The mapping of the human genome - the genetic code which acts as a blueprint for the building of a human being - has been completed. Swiss scientists took part in the 10-year project which has revealed that far fewer genes are needed to create a human than was originally thought.
The most startling discovery of the mapping of the human genome is just how few genes are needed to "describe" a human being - around 30,000, as opposed to the 140,000 scientists had predicted.
The genome reveals how closely related we are to other species. We share about half our genes with the fruit fly, and about a fifth with yeast. Scientists believe that the key to the differences between humans and other species is the functions of a small number of genes and the proteins they control.

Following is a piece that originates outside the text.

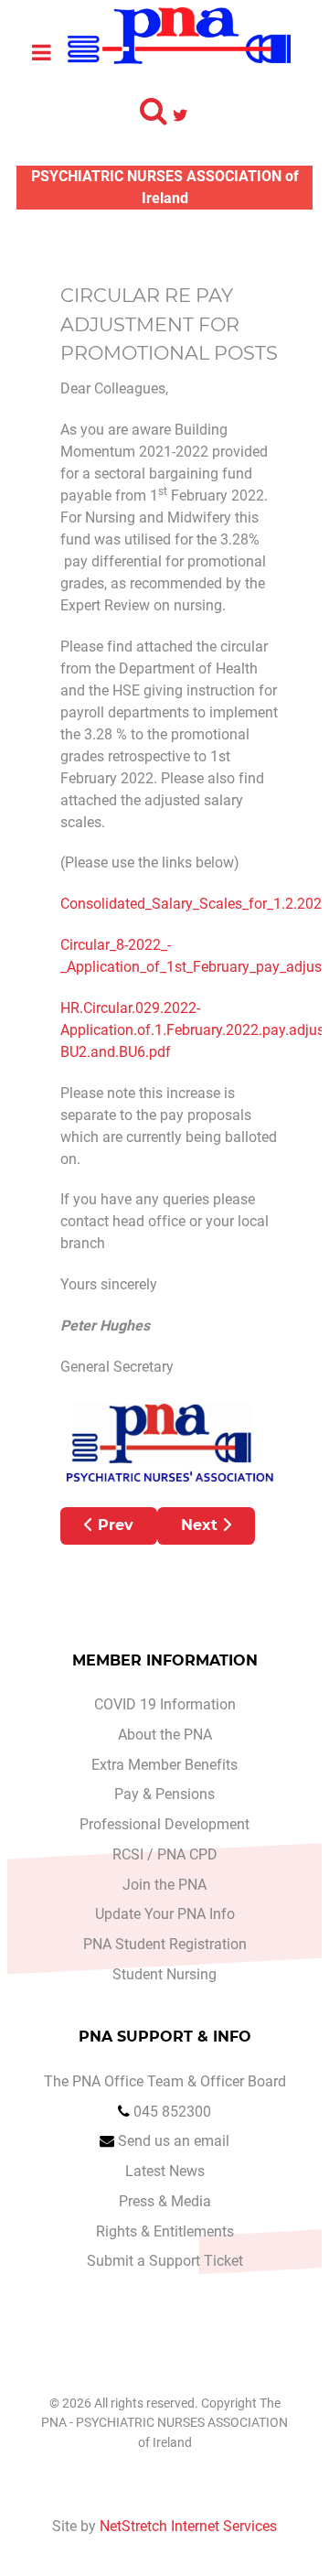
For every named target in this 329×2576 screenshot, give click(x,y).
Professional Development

Scientists also found that the genetic code was strikingly similar across all ethnic groups, with all humans sharing 99.99 per cent of their genes. That means differences between humans of any race are defined by fewer than 300,000 "letters" in a three billion-letter sequence.
Swiss scientists were involved in sequencing the genes on chromosome 21, which represents one per cent of the genome. Team leader, Stylianos Antonarakis of the Division of Genetics at the University of Geneva Medical School, told swissinfo that the mapping of the genome was hugely significant.
"This is the most important discovery in human biology in the past 20 years. Now we know the infrastructure of our genome - we know the majority of our genes. That's extremely important because once we identify the function of these genes, we can find which genes cause people to be pre-disposed to genetic disorders.
"Once we find these, we can develop therapies to treat a long list of human disorders from diabetes to Alzheimer's disease. There's a very long list of common human illnesses which have genetic causes."
Another surprise from the genome was that many of our genes appear to have come from bacteria. That suggest that these creatures entered into symbiotic relationships with our ancestors and were ultimately absorbed into them.
The mapping of the genome was undertaken by two bodies - one an international consortium funded with public money, the other a private firm - Celera Genomics, based in the United States.